[[ Data for this exercise open ]]
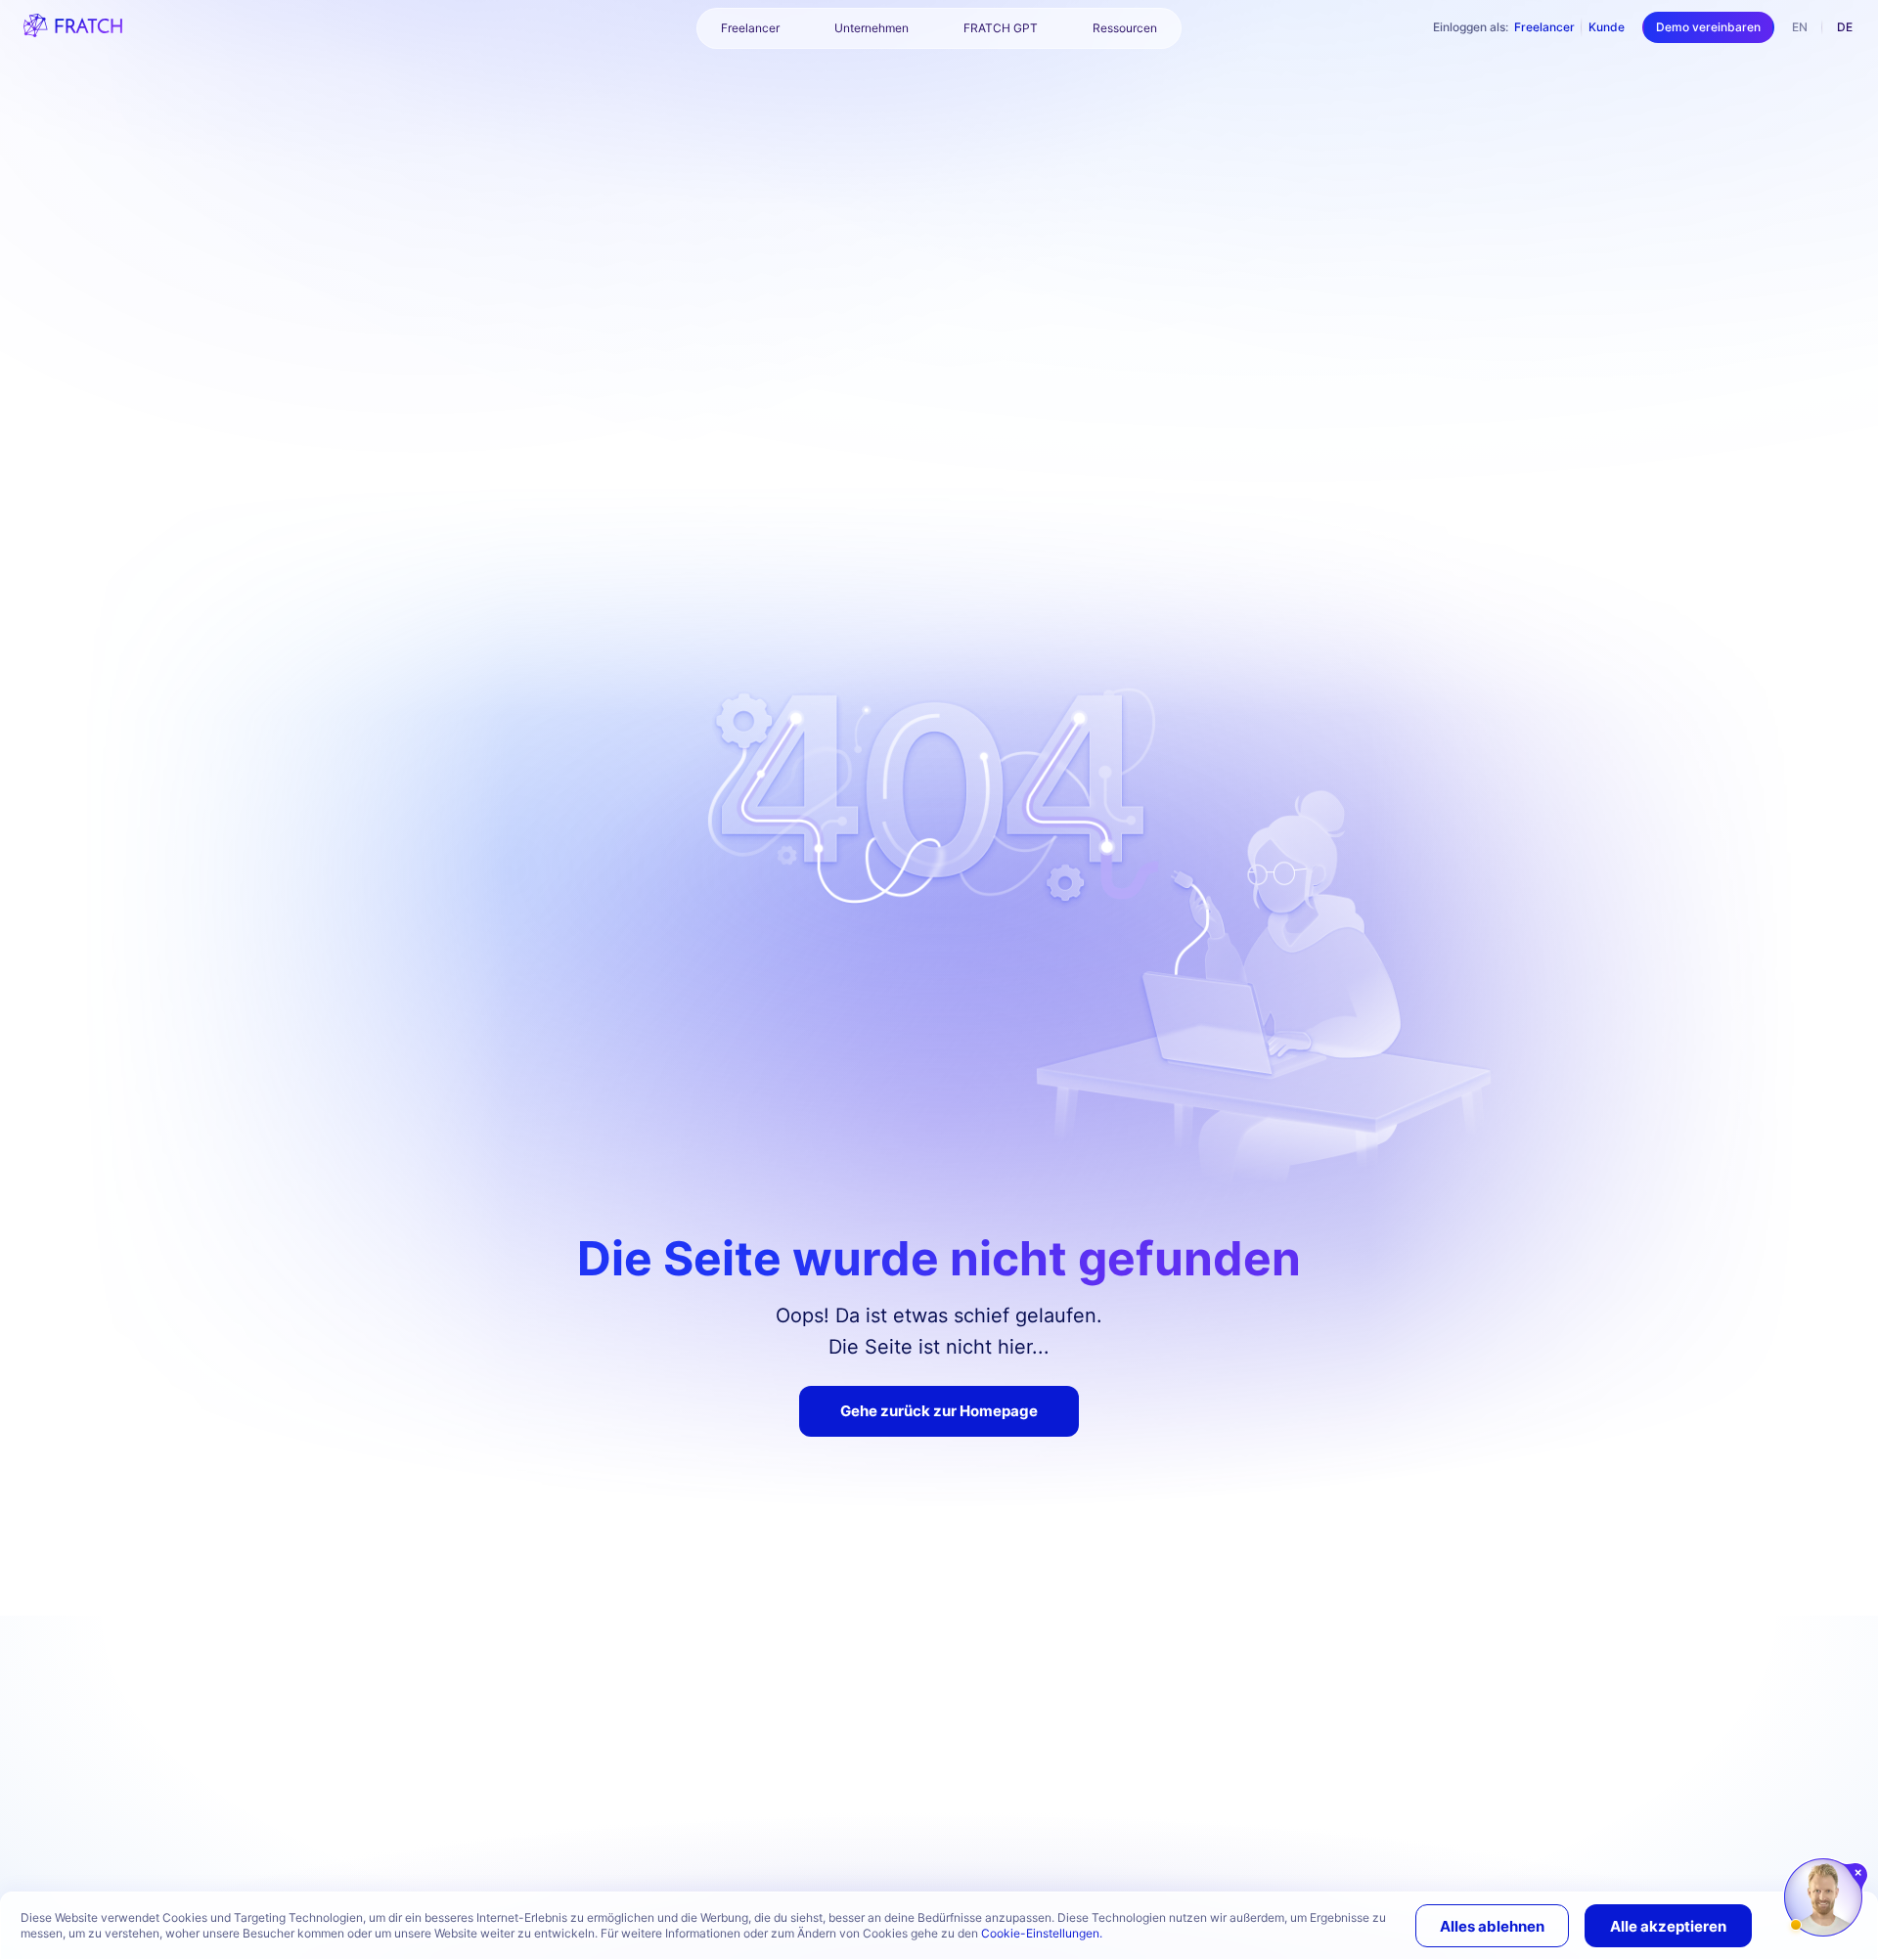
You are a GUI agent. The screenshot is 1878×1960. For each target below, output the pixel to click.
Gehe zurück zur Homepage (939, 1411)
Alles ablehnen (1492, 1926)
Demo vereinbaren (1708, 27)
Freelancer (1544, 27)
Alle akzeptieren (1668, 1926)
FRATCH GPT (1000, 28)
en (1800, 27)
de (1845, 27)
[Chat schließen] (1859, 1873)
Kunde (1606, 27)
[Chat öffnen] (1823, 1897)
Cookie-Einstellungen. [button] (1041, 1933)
[[ Data for this exercise closed ]]
All lines from the one that contains "Demo vereinbaren (1708, 27)" to the last line above must be given again exactly, with both included and nothing added.

→ **Result of this task**:
Demo vereinbaren (1708, 27)
Freelancer (1544, 27)
Alle akzeptieren (1668, 1926)
FRATCH GPT (1000, 28)
en (1800, 27)
de (1845, 27)
[Chat schließen] (1859, 1873)
Kunde (1606, 27)
[Chat öffnen] (1823, 1897)
Cookie-Einstellungen. [button] (1041, 1933)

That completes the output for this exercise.